Under DeepC2, the bot locates the ‘botmaster’ by seeking out a specific user avatar (in trending topics, so that the bot does not need to trawl all of Twitter) whose high-level features have been encoded into its neural network. The authors of the malware select suitable icon pictures in advance of the campaign deployment and train the neural network on these. The derived feature vectors and the neural network itself are distributed as part of the malicious payload.

When the C&C server publishes a new command, the guiding hand behind it chooses some trending topics on Twitter (or whichever social network is being exploited) and generates apparently ordinary social media posts which contain embedded commands. The topicality of the trend pushes the posts to a discoverable prominence, so that the bots can easily access new commands by crawling the social network.

Workflow of DeepC2.

Workflow of DeepC2.

To prevent detection, each Twitter icon and associated account is used as a C&C mechanism only once under DeepC2, with the system moving on to a fresh pre-rolled C&C OSN handle after this event. Additionally, the bots will delete the used vector information that helped them identify C&C avatars after one use (one command sent), to further impede replay by forensic security methods.

Obfuscating C&C Commands

As a further aid to obfuscation, DeepC2 includes a method to prevent the detection of explicit commands in Twitter messages, by using hash collision and enhanced data augmentation (EDA), the latter based on work out of Protago Labs Research in 2019, in collaboration with Dartmouth College and Georgetown University.

A hash collision occurs when two different pieces of data have an identical checksum, i.e. when each distinct piece of data is mathematically equivalent in profile – an infrequent scenario that can be exploited, in this case, to create command signifiers from apparently innocent text content.

The bots search for these pre-programmed hashes in the social media output of accounts that it has been able to identify as C&C servers based on the recognized avatar icons. Since the tweets generated by the C&C commander will have some contextual relevancy to the target topic stream, they are difficult to identify as anomalies, concealing the intent of the posts.

Though the augmented text data may not be grammatically correct, the grammatical inconsistency of posts on Twitter (and other social media networks) effectively hides these 'glitches' in comprehensibility.

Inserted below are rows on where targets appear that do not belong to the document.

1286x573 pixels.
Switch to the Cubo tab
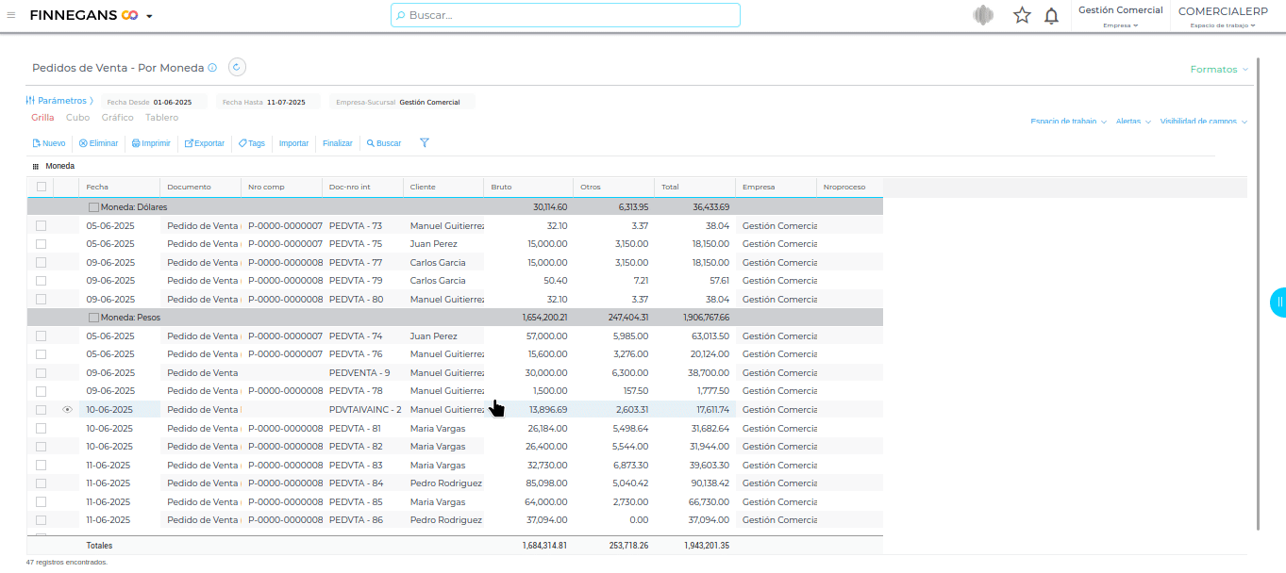click(x=77, y=118)
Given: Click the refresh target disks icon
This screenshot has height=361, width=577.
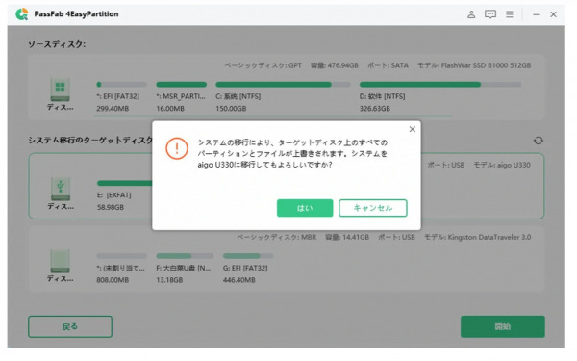Looking at the screenshot, I should coord(539,141).
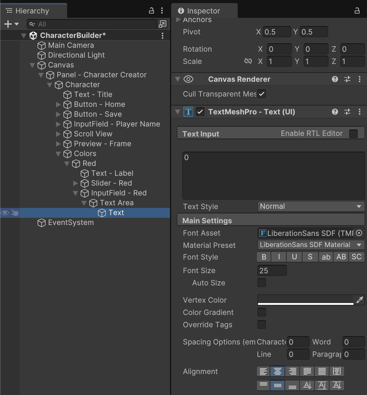367x395 pixels.
Task: Click the Hierarchy panel lock icon
Action: pos(151,11)
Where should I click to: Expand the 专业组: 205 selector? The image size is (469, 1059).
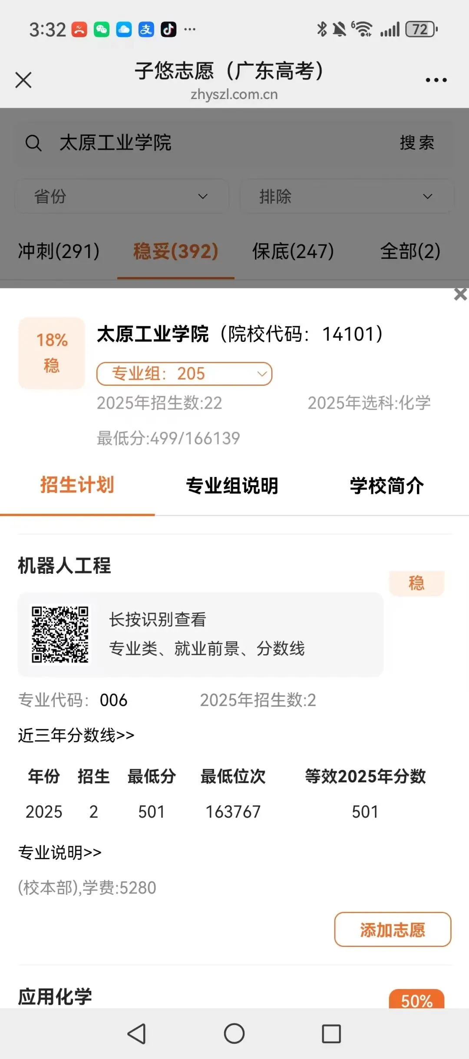(184, 374)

Though the augmented text data may not be grammatically correct, the grammatical inconsistency of posts on Twitter (and other social media networks) effectively hides these ‘glitches’ in comprehensibility.

IP addresses are conveyed by the botmaster to the bots by splitting the URL into two separate hashes with hash collision, which are identified and concatenated into a comprehensible IP address by the remote bots.

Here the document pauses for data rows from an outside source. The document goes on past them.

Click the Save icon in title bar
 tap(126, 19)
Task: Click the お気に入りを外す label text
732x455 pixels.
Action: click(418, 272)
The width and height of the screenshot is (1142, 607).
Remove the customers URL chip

The researchers used seven virtual private servers to simulate geo-diverse locations. Target avatars were derived from 40 photos taken by mobile phones, which were then converted to vectors during training. The bots were subsequently put into position with the trained model and the vector data.

All commands in the experiment were successfully received and parsed by the virtualized bot networks, though with some redundancy of message dissemination, since the system cannot be entirely certain that each instance of a message will be received from any particular tweet.

In terms of countermeasures, the researchers note that the automated frequency of the way that ‘slave’ bots will trawl Twitter for C&C messages, and the way that the C&C server will iterate through a series of posts, could potentially represent an identifiable signature that could be addressed by new types of protective frameworks.

Furthermore, OSNs could potentially calculate the very specific visual differences which are baked into an array of C&C avatar icons, and develop methods to raise alerts based on those criteria.